Няня тоже была со мной — как же иначе, — только ей жаль было ребеночка. Она считала, что, несмотря ни на какие пертурбации, ребенка надо воспитывать; впоследствии она делала это, в меру сил.

Была у меня надежда, что Евдокия Петровна уедет к себе на родину; мать была готова продать все, что только можно, дабы обеспечить ей отъезд и безбедную жизнь на первое время — на родине у нее был, кажется, дом; в том, что она найдет там прилично оплачиваемую работу, сомнений не было.

Но не тут-то было. Евдокия Петровна заявила, что не для того получала она ленинградскую прописку, чтобы так быстро с ней расстаться. И что ей нужна жилплощадь.

Следующим ее шагом был визит в партком университета с заявлением о том, что член партии такой-то разрушает советскую семью, а когда это не подействовало — новый визит и новое заявление, еще менее безобидное по тону и содержавшейся там «информации».

К счастью для меня, секретарь парткома оказался достаточно проницательным и принципиальным человеком. Мне везло на политруков, они верили мне.

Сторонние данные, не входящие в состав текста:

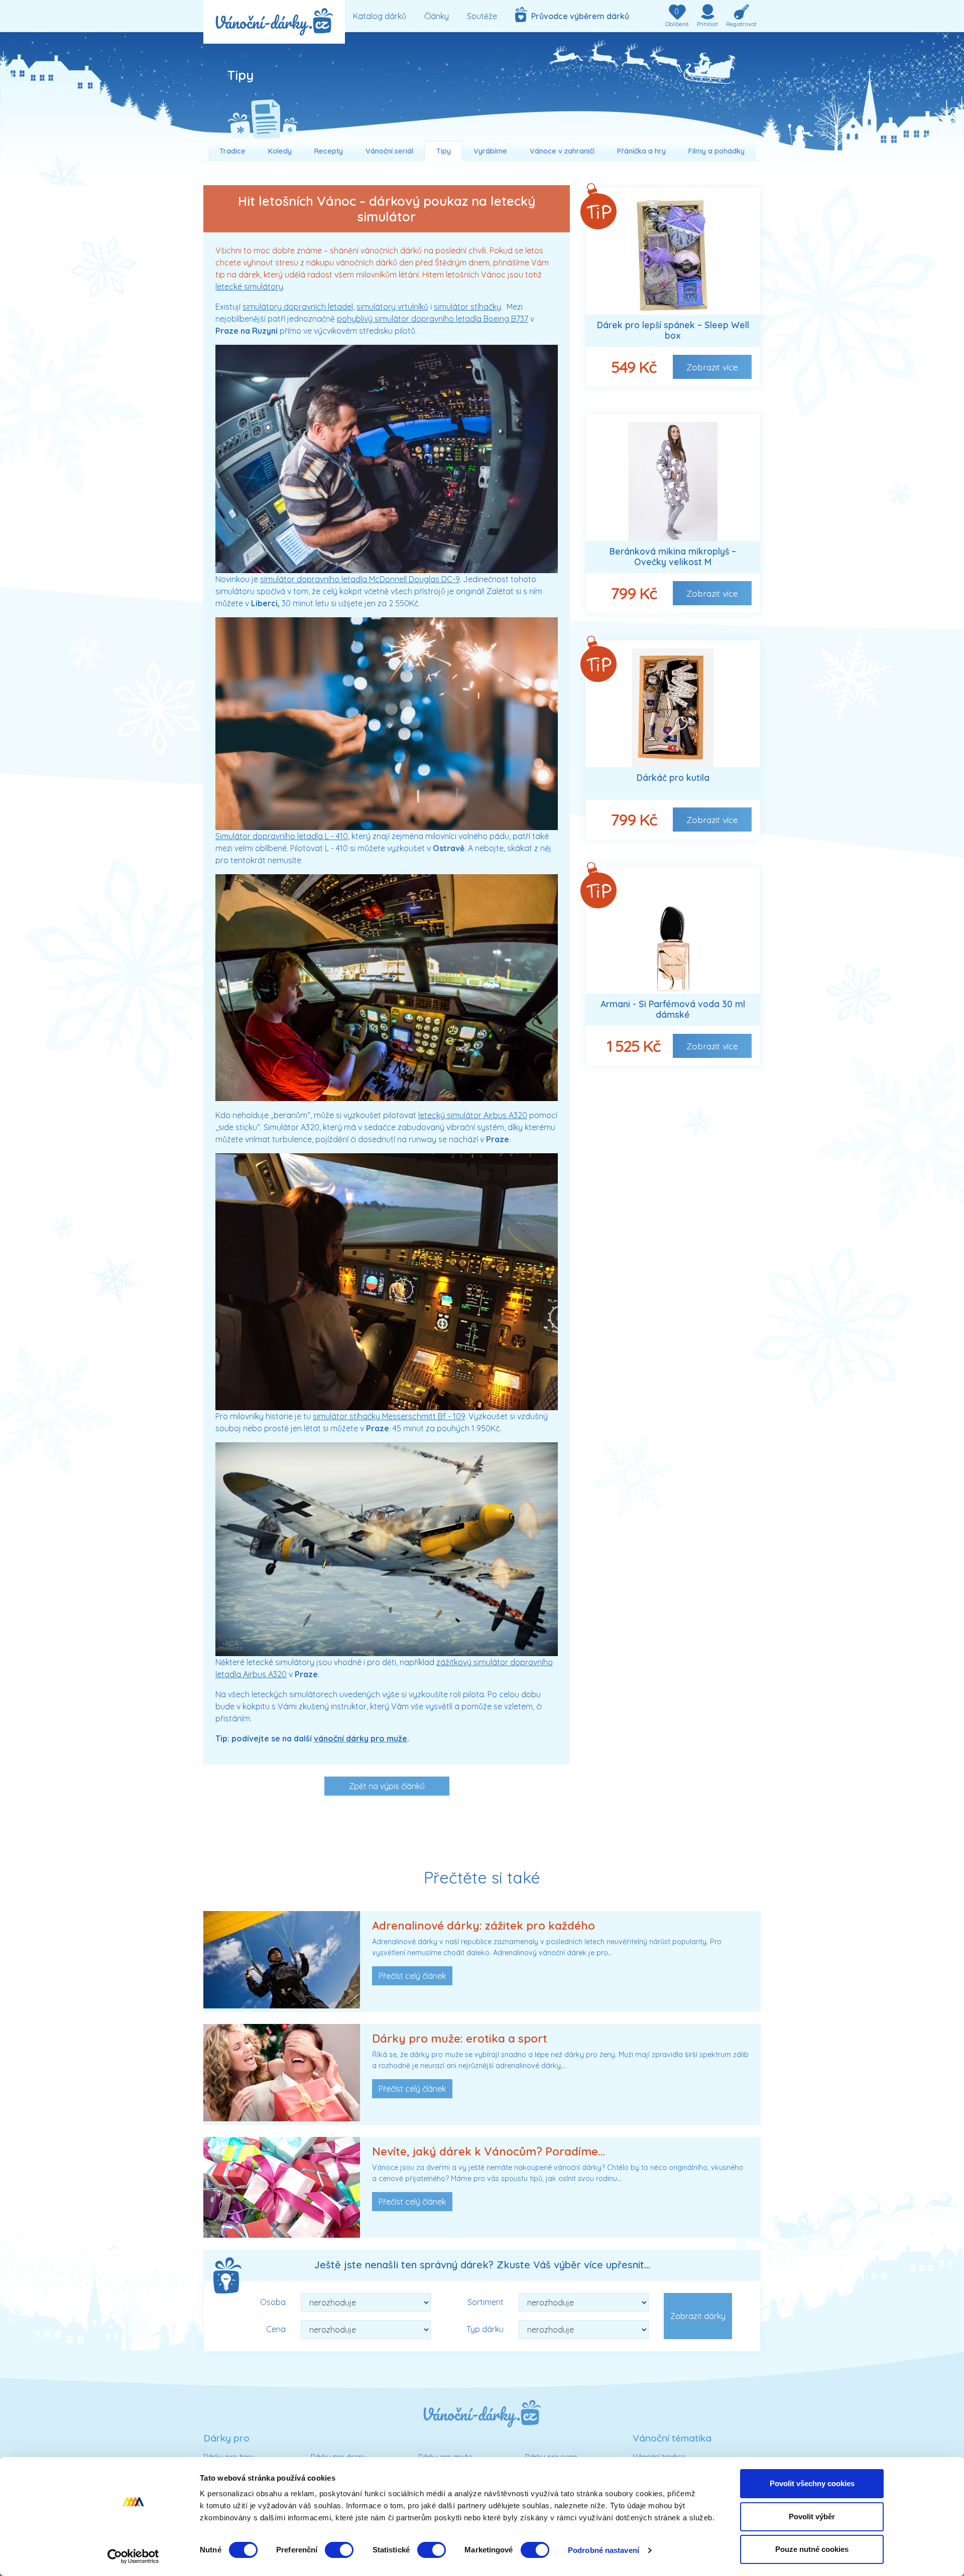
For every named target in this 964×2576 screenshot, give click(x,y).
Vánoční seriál (389, 151)
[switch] (339, 2550)
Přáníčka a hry (641, 151)
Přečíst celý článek (412, 1976)
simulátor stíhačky (467, 307)
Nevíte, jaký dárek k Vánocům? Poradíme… (488, 2151)
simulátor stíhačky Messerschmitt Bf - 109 (389, 1416)
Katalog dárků (379, 16)
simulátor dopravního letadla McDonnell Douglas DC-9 (359, 579)
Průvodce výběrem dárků (578, 16)
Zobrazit (712, 366)
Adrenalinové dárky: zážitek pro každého (483, 1926)
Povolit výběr (812, 2516)
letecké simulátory (249, 287)
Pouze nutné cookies (812, 2549)
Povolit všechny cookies (812, 2483)
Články (436, 16)
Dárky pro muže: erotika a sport (459, 2038)
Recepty (328, 151)
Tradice (232, 151)
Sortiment (485, 2302)
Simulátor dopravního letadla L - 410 (281, 836)
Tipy (443, 151)
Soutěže (482, 16)
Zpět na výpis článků (387, 1786)
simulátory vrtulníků (392, 307)
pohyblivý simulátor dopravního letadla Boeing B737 (432, 319)
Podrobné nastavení (603, 2550)
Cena (276, 2329)
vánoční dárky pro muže (360, 1738)
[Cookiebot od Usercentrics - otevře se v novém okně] (133, 2556)
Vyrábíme (490, 151)
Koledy (280, 151)
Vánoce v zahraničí (562, 151)
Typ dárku (485, 2329)
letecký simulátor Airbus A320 (472, 1115)
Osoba (273, 2302)
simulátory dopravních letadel (298, 307)
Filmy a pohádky (716, 151)
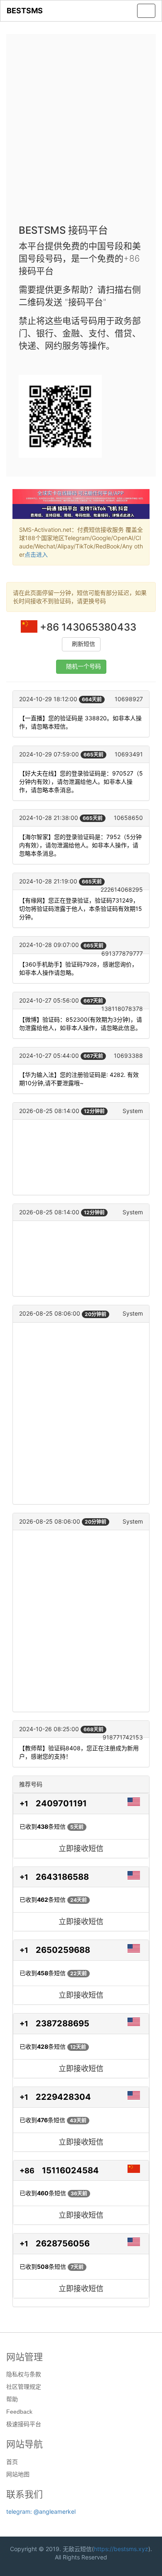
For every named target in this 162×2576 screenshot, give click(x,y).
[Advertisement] (81, 132)
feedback (19, 2411)
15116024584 (70, 2170)
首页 (12, 2462)
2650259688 (63, 1950)
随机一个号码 (83, 666)
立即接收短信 (81, 1848)
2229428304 (63, 2097)
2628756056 (63, 2243)
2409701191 (61, 1803)
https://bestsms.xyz (121, 2548)
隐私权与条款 (23, 2374)
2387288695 (62, 2023)
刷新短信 (83, 644)
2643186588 (62, 1877)
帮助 (12, 2399)
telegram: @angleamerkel (41, 2511)
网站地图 (17, 2474)
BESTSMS (25, 10)
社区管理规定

Выхода не было: пришлось разменивать с таким трудом сколоченную перед войной отдельную квартирку. После долгих поисков найден был вариант, устраивавший хоть как-то обе стороны — тянуть дальше уже не было сил.

Эти страшные полтора года я и не мог простить себе, сидя несколько лет спустя возле тела только что скончавшейся матери. И в остальном, конечно, многое выглядело отнюдь не блестяще, очень многое, но тут… Вместо того чтобы обеспечить матери спокойную старость, трижды, четырежды ею заслуженную, я втянул ее в длительную нервотрепку, несомненно сократившую ее жизнь — мама умерла от спазм сосудов головного мозга, — засунул назад, в коммуналку…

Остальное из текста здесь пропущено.